▶ [Task directions]
Answer these questions using the text on DNA paternity testing.
(a) What is the result called when the tested man is ruled out as the biological father?
(b) For inclusion, at least what probability is the DNA analysis carried out to obtain?
(c) What does the accuracy of a DNA test depend on?

The accuracy of DNA paternity testing is a question that many people asks when looking into having a DNA test done. Although no test can ever be 100% accurate, the importance of this relies on how confident you can be on the result, or how likely is that the paternity test results will resolve your paternity doubts.
Two kinds of results are involved in a paternity test. The first is called exclusion, which means that the individual being tested is excluded from being the biological father of a child. The paternity test revealed that the DNA of the person was not similar enough to the DNA of the child to consider him as the father. Exclusion results are almost always conclusive. If a man is excluded from being the father, the only possible scientifically relevant explanation is that he is not.
Inclusion of paternity are a different thing. Probability and likelihood of being the father are always considered here. Although no test can achieve 100%, the DNA analysis are carried out in such a way that at least 99% probability is obtained, although some DNA labs achieve 99.99% certainty that a child is the father.
The accuracy of a DNA test depends on how many markers (or loci) are tested on the DNA of the alleged father and child. More markers or loci means more accuracy, and fewer chances for error.

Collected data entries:
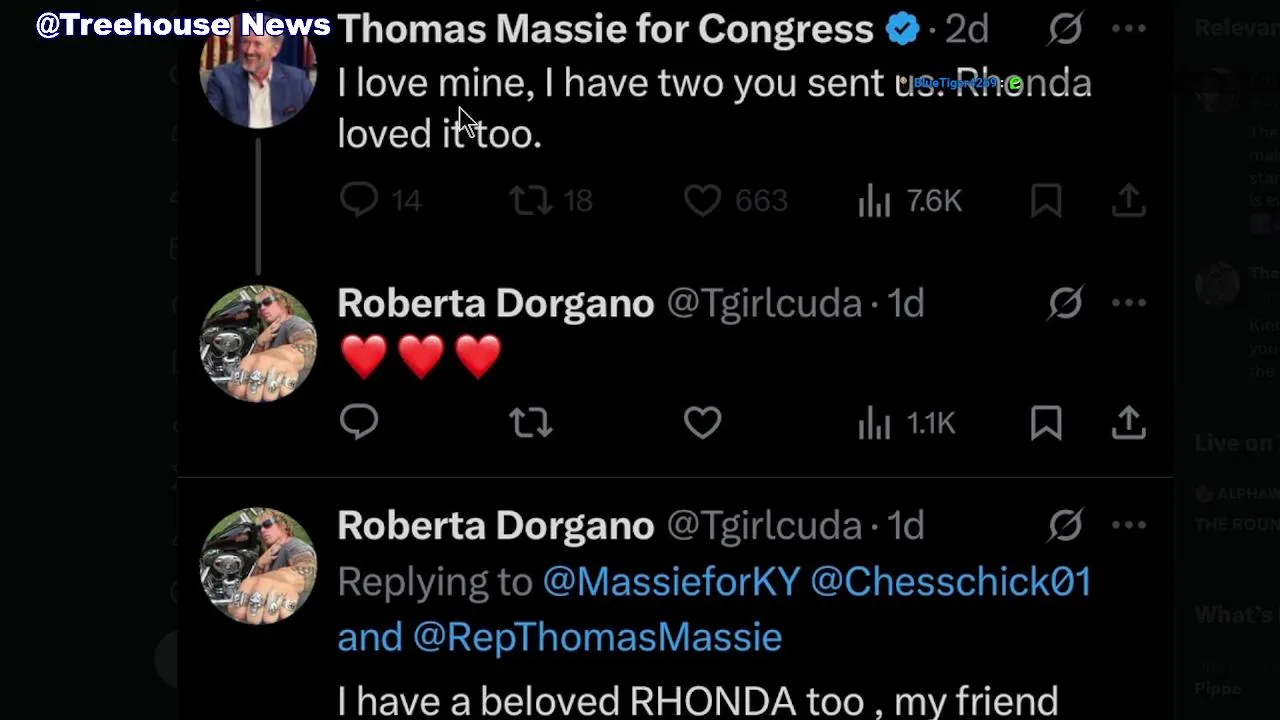1280x720 pixels.
Task: Retweet Roberta's three hearts tweet
Action: pos(530,423)
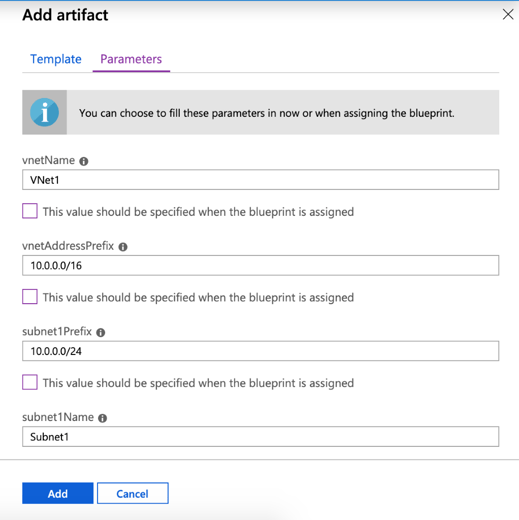
Task: Click the info icon next to subnet1Prefix
Action: [101, 332]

▶ [Exercise output]
(a) Exclusion.
(b) At least 99%.
(c) How many markers (or loci) are tested on the DNA of the alleged father and child.